L’avènement des nouvelles technologies facilite non seulement une offre plus grande, mais aussi la simplicité. « C’est facile. J’ai juste à prendre mon cellulaire ou l’ordinateur et je joue. Il y a aussi une augmentation du marketing pour les hommes fait autour de cela avec le sport maintenant. Les sites vont prétendre que le jeu est gratuit, mais il y a toujours un lien qui mène vers le site payant. Aussi, le taux de retour sur le site payant sera moins élevé que le site gratuit. »

Toutes les dépendances se ressemblent, ajoute M. Miville-Deschesne. « Avec le jeu, le cycle de la dépendance est le même que pour d’autres problématiques, mais le problème est la dopamine que développe le cerveau avec le plaisir de jouer. Les jeux sont aussi toujours attrayants, ce qui incite les gens à continuer. »

L’accessibilité accrue

La problématique est davantage présente depuis la pandémie et l’arrivée des nouvelles modalités du web. « Les revenus de Loto-Québec avaient baissé pendant les deux ans de pandémie, sauf que la portion provenant du jeu en ligne était en hausse de 214 %. Tout le monde était à la maison avec peu de choses à faire et isolé, alors plusieurs ont expérimenté la chose. Des recherches sont actuellement en cours pour mesurer plus précisément les impacts de tout cela », ajoute M. Miville-Deschesne.
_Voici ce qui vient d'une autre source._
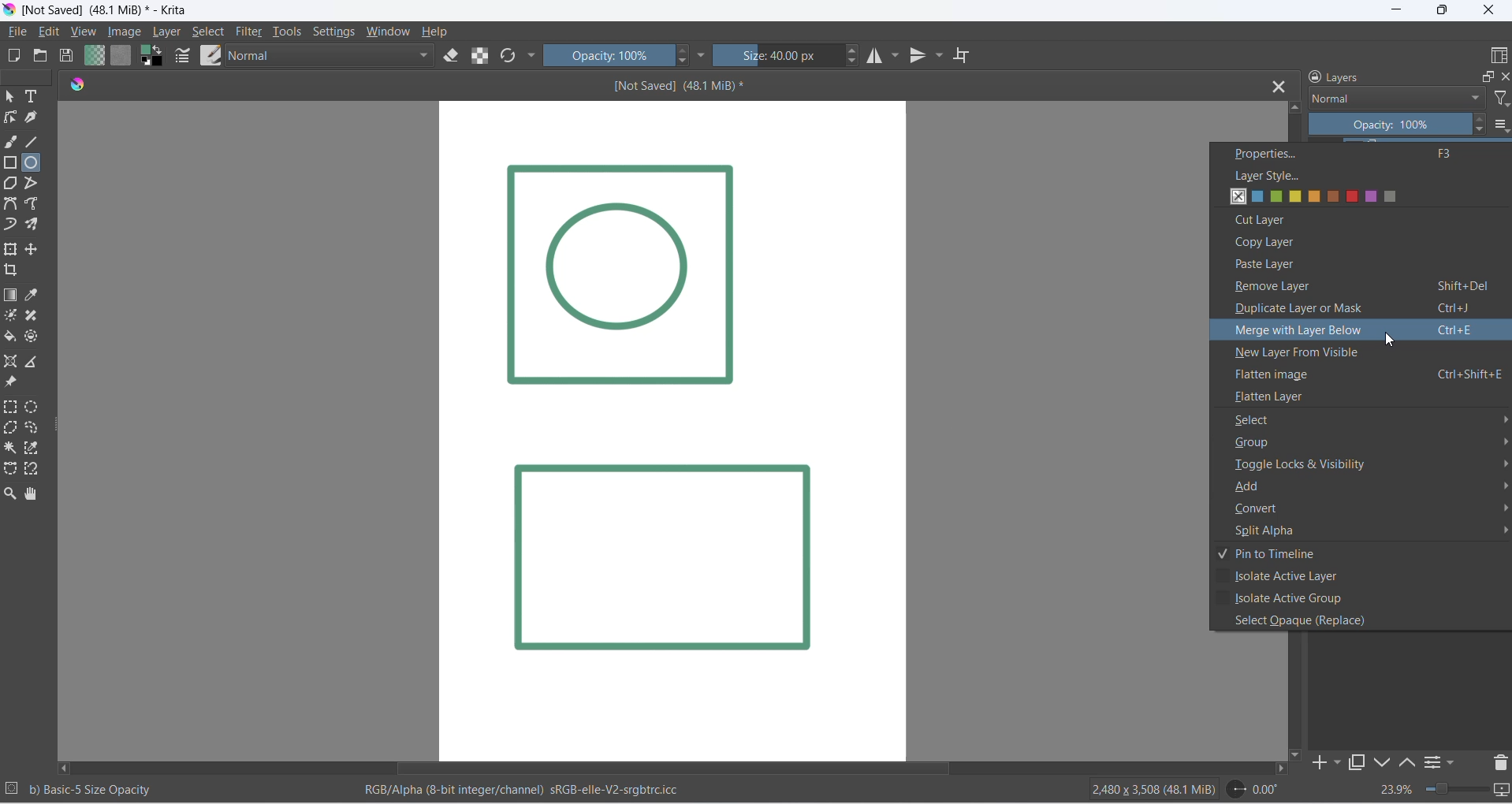  What do you see at coordinates (1361, 397) in the screenshot?
I see `flatten layer` at bounding box center [1361, 397].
« Tu n’as plus besoin de te déplacer et c’est plus facile à cacher. Presque tout le monde a un cellulaire et/ou un ordinateur. Il y a aussi le fait que plusieurs ont leur compte de banque ou de caisse branché directement avec l’application qu’ils utilisent. »

Depuis l’arrivée des dépôts et paiements directs, la dématérialisation de l’argent augmente aussi la problématique chez plusieurs personnes, observe-t-il. « Les gens ne manipulent presque plus leur argent ou ne la voient plus. Tout cela a changé la vision que les gens ont de l’argent. Payer une facture avec un ou deux 20 S ou la payer par carte ne laisse pas la même impression. Comme le jeu est une évasion, les gens ne perçoivent pas l’argent toujours de la même façon, non plus. »
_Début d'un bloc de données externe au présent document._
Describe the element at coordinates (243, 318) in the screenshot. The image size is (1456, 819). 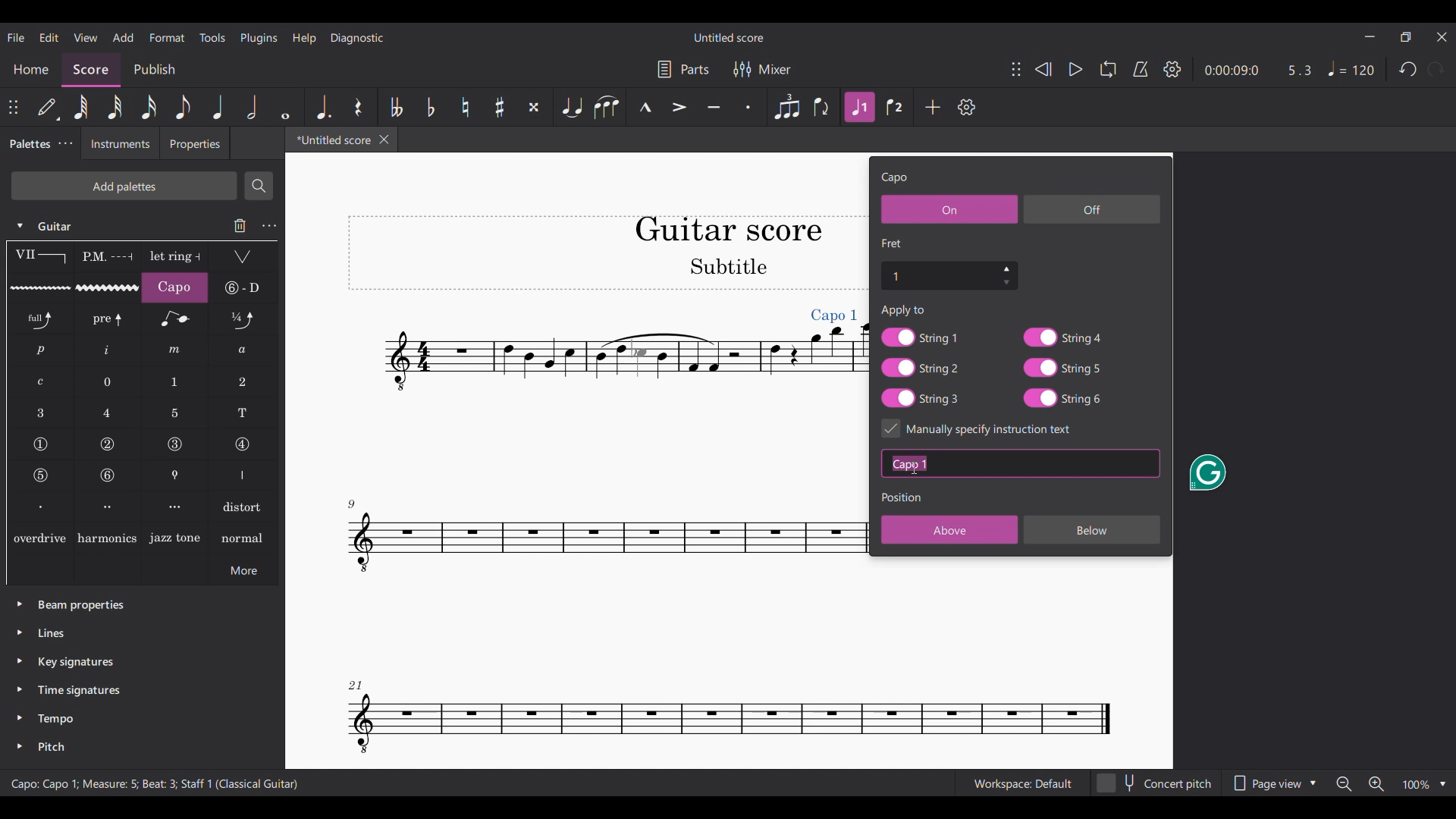
I see `Slight bend` at that location.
Christophe Miville-Deschesne est intervenant en prévention à la Maison L’Odyssée, mais aussi dans le milieu. Son rôle l’amène à pouvoir aussi intervenir sur le terrain. « Je vais donner des ateliers ici aux résidents, mais aussi sur le terrain. Dans les autres organismes, les écoles, les entreprises aussi qui souhaitent avoir recours à nous. Il y a plein de notions à expliquer pour bien prévenir efficacement le jeu ou autre problème et comment déceler la problématique chez quelqu’un. »

L’avènement du pari sportif et l’augmentation de la promotion autour de cette forme de jeu risquent aussi de devenir difficiles à gérer, estime-t-il. « Ça demeure du hasard, car si le Canadien jour le soir, on ne connait pas plusieurs données. Si un ou des joueurs sont blessés, le gardien de but a eu une mauvaise journée. C’est normalisé davantage que le reste, mais il y a des dizaines de sites qui permettent maintenant de le faire. Il n’y a pas que Loto-Québec qui est concerné, c’est tout un monde. »
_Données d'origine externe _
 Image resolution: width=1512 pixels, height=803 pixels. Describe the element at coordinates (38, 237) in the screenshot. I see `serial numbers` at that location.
La Maison L’Odyssée couvre l’ensemble de la région Chaudière-Appalaches, mais accueille occasionnellement des gens d’autres régions au Québec. « On fait affaire avec le CISSS ici et d’autres régions nous ont déjà recommandé des gens, surtout que certaines ressources qui existaient avant sont fermées. »

La résidence est généralement réservée aux gens touchés par le jeu, mais il arrive que des gens ayant d’autres dépendances fréquentent l’établissement. « Nous avons reçu des clients ayant d’autres dépendances, d’autres établissements ayant fermé momentanément leurs portes au cours des derniers mois. Nous sommes redevenus exclusifs au jeu en septembre dernier. Si toutefois une personne a plus d’une dépendance, dont le jeu, nous allons la recevoir. »

En opération depuis 1999, l’établissement était au départ connu sous l’appellation de la Maison Claude Bilodeau. Elle loge depuis 20 ans à son adresse actuelle, soit sur la rue Albert à Sainte-Marie. Au moment de notre visite, quatre bénéficiaires y séjournaient, mais la résidence peut en accueillir jusqu’à neuf.